Теперь, когда окончились ее спирали, ее прыжки, Репнин, наконец, поднял голову. Кружение по льду было завершено. Она скрылась, ледяное поле опустело, и Репнин вдруг ощутил в себе какую-то странную перемену; внутри его стало тихо и пусто.
Мгновенно исчезла вся магия, все очарование и притягательность ее тела. Он словно пробудился из какого-то прекрасного сна.
Может быть, среди однообразных, комических перипетий его жизни снова явилась та прежняя балерина, которая некогда виделась в пене петергофских фонтанов?
Которая сейчас перевоплотилась в лебедя на льду, увиденного им года три назад в театре, в Лондоне или много лет назад в Париже? Англичанка, бывшая мировая чемпионка фигурного катания, с которой он обменялся всего несколькими словами?Женщина, которая сейчас разводится с мужем, предлагала ему себя в любовницы еще в Корнуолле. Предлагала — совсем недвусмысленно. Теперь, когда его жена уехала, она будет добиваться этого еще сильнее.
Словно желая избежать чего-то, он интуитивно поднялся со своего места. Сделал шаг-другой вдоль ряда. Подумал: зачем ему все это? Эта женщина, голая, в собственном доме? В доме, где есть дети? Затем ускорил шаги, оставив свое место, как будто бросает пустое кресло в ложе какого-нибудь провинциального театра.
Быстро достиг выхода и через минуту был уже на улице, на набережной Темзы. А после почти бегом, так что прохожие с недоумением на него оглядывались, перешел мост и оказался на другом берегу. Под мостом спокойно текла Темза. Рядом с ним остановился какой-то автобус. Люди входили и выходили. Наловчившийся на ходу вскакивать в-автобус с чемоданом, он легко впрыгнул в него сейчас без чемодана. Зеленый автобус тронулся с места. Он не знал, куда тот идет, и никого об этом не спросил.
Только около полуночи, насидевшись в кинотеатрах, Репнин вернулся в свою маленькую квартирку на восьмом этаже. Портье принес и передал ему бумажку, где столбиком были записаны номера телефонов тех, кто ему сегодня звонил. Репнин поблагодарил его.
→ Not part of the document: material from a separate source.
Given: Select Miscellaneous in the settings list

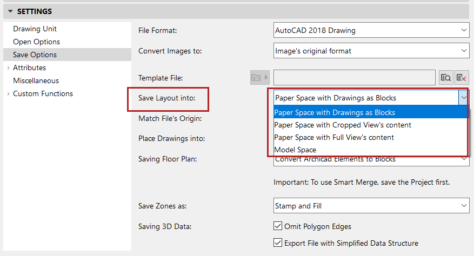Looking at the screenshot, I should click(36, 80).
Прежде чем лечь, он выключил телефон.
Включил его только на следующее утро, после завтрака. Тот сразу же заверещал.
Вопреки ожиданию, это была не жена доктора. Звонила лично старая графиня. Она была сердита, рвала и метала, явно задетая за живое и встревоженная. Где он пропадал? Знает ли он, что произошло?
Крылов выкрал своих детей.
Ну, что он на это скажет?
Ей известно, что вчера он был с госпожой Крыловой на катке, в Ричмонде. Известно также, что он встречался с Крыловым в больнице. Может, это он подбил Крылова на такой поступок? Ему надо незамедлительно явиться к ней. Ее квартиру на восьмом этаже следует немедленно освободить. Он должен тотчас же переселиться на новую квартиру, которую для него сняли в Миклехеме. И обязательно позвонить в Доркинг. Тренеру, Джонсу.
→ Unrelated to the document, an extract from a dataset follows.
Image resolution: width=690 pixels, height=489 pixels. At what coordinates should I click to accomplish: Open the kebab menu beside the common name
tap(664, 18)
Ужасно, что вытворяют эти русские в Лондоне!
Совсем сбитый с толку, Репнин пробует успокоить старую даму и спрашивает, о чем идет речь, — он понятия не имеет, что такое сделал Крылов. Однако графиня уже бросила трубку. Алло, алло!
Вынужден был и он положить трубку.
Только на следующий день, вечером, портье сообщает, что его снова спрашивают. Снова в телефоне глухо слышится голос старой дамы, голос ведьмы. Рассказывает ему о Крылове.
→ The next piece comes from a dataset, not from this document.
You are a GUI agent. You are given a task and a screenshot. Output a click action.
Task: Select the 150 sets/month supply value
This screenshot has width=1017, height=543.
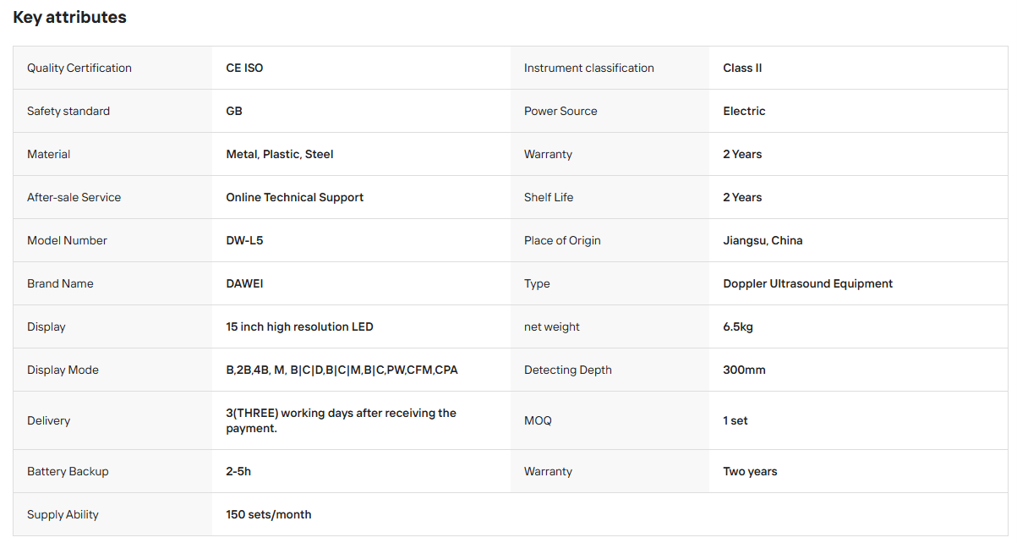pyautogui.click(x=268, y=514)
Он очень вежливо, покаянными словами вымолил у жены разрешения повидаться с детьми. Сказал, хочет сходить с ними в зоопарк. Обещал, что к ужину их привезет домой его медсестра. Чего только не посулил. Передал всякие заверения даже через посланную за детьми сестру. Только, мол, побудет с детьми.
Госпожа Крылова даже видеть его не хотела, но встретиться им разрешила. Оставила детей на посланную Крыловым медсестру. Сама же поехала на работу, в свою зубную лечебницу, а оттуда в Польский клуб. Когда поздно вечером она вернулась домой, детей не оказалось. Эта глупая сестра сообщила лишь, что Крылов попросил оставить его с детьми одного и сам повез их в зоопарк. Медсестра, которая раньше ежедневно от пяти до семи помогала Крылову во время его домашнего приема больных, несколько раз звонила доктору в больницу, полагая, что дети там.